Le scénario de sortie de crise décidé par l’Etat major devrait débuter par une phase de « dialogue national » qui prendra la forme d’une vaste conférence le samedi 6 juillet à Alger.
L’armée algérienne souhaite, dans un contexte mouvant, mener une guerre éclair, mettre en place une transition courte et favoriser pour la prochaine présidentielle un candidat d’expérience et de confiance. L’exercice est rendu difficile par la désertification du paysage politique algérien ces vingt dernières années.
Dans l’espace public tel qu’il fut régenté par l’ancien président, Abdelaziz Bouteflika, aucun profil d’homme (ou de femme) d’état n’a pu véritablement émerger. Seuls les médiocres étaient nommés et les courtisans promus.
L’ex DRS, voici l’ennemi
Le chef d’état major, Gaïd Salah, sans lequel aucune solution n’est viable en Algérie, cherche à éviter l’ouverture d’une brèche où pourraient s’engouffrer ses adversaires irréductibles. A savoir les réseaux de l’ex DRS du général Toufik, certes emprisonné, mais dont la capacité de nuisance reste considérable.
Maitre des horloges pendant un quart de siècle, l’ancien patron de la police politique algérienne a croisé le parcours de la plupart des « décideurs » algériens, aussi bien dans l’armée que dans le monde politique. Ce Talleyrant algérien a favorisé bien des carrières et bien des arrangements que la morale publique réprouve. Beaucoup de dirigeants algériens sont redevables au général Toufik, notamment au sein d’élites francophones et citadines qui restent la loupe déformante à travers laquelle la France officielle regarde l’Algérie.
Ali Benflis sur orbite
Pour Gaïd Salah et ses amis, le futur candidat aux élections présidentielles doit être déconnecté du système DRS, indemne des largesses du clan Bouteflika et suffisamment légitimiste par rapport à l’armée. Ce qui en fait un oiseau rare. D’autant plus que qu’au sommet d’une hiérarchie militaire structurellement collégiale, les sensibilités historiques et les fidélités régionalistes sont souvent antagonistes.

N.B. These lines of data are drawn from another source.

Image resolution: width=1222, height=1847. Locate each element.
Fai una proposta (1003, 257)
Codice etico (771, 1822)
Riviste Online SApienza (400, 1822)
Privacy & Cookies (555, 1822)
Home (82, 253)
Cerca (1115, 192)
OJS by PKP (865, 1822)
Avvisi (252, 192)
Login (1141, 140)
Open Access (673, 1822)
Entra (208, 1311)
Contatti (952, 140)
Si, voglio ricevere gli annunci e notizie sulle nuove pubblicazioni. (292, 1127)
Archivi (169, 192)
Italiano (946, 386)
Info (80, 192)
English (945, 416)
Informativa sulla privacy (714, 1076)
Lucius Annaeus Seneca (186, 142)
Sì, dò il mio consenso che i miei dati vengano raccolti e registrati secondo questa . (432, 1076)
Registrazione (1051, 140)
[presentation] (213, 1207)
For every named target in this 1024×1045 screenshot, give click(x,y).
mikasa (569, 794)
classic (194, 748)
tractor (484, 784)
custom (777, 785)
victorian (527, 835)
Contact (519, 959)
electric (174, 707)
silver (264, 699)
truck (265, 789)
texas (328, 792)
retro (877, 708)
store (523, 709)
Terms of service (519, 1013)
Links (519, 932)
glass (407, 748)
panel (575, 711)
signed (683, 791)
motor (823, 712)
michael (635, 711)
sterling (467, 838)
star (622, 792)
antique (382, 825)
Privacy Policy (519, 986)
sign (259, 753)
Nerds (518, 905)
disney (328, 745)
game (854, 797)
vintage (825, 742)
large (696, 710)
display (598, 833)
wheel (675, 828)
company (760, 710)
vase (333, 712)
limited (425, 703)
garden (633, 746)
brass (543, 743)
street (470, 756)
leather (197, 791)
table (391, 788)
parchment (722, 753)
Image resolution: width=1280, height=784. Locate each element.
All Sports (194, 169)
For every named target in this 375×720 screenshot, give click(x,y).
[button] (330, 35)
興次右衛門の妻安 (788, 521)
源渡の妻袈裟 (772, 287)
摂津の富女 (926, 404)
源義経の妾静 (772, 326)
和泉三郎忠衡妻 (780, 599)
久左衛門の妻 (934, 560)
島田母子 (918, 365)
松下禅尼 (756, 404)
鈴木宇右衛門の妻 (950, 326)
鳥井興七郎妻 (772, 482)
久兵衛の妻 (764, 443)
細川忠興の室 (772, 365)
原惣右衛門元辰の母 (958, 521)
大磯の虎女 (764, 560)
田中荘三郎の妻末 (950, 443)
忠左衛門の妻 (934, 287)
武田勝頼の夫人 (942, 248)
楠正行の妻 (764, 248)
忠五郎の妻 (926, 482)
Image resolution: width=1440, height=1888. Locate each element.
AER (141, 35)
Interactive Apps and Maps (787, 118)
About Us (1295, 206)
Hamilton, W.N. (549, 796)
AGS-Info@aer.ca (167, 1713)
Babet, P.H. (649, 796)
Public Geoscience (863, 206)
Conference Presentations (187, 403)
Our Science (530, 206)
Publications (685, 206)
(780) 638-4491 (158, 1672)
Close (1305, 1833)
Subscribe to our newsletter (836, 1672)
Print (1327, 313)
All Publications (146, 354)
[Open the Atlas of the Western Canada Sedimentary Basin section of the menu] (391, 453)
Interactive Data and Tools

Après avoir hésité pendant quelques semaines entre plusieurs anciens Premiers ministres, dont notamment Hamrouche, Benbitour et Benflis, il semble que les militaires au pouvoir se soient mis d’accord sur la candidature de ce dernier. Deux fois candidat aux élections présidentielles de 2004 et 2014, Ali Benflis a le profil d’un homme d’expérience. Très médiatisé à Paris et en bons termes avec les Américains, cet homme du sérail n’a pas cessé d’appeler au compromis avec l’armée.
Du neuf avec de l’ancien
Le principal obstacle pour Ali Benflis, très proche de l’ancien DRS lors de ses deux campagnes électorales, sera de recevoir l’onction populaire. Ce qui n’est pas joué lorsqu’on sait à quel point le « dégagisme » fait recette chez ces millions de manifestants qui arpentent les rues algériennes chaque vendredi au nom d’une démocratie sans concessions.
Par ailleurs, une coalition constituée par les partis de l’opposition kabyle, type FFS ou RCD, s’oppose au scénario mis au point par l’armée. Ces mouvements historiques, ou du moins ce qu’il en reste après le règne Bouteflika, appellent à une « négociation » avec l’actuel pouvoir militaire. Ce dont Gaïd Salah ne veut à aucun prix, trop méfiant qu’il est des risques d’infiltration de la mouvance berbériste par les réseaux du général Toufik.
Le paradoxe algérien, le voici: ce vendredi 5 juillet, jour anniversaire de l’indépendance, les manifestations de rue pourraient être plus massives que jamais. Mais l’absence de vrai leadership né de ces mobilisations populaires continue à peser sur le processus démocratique algérien.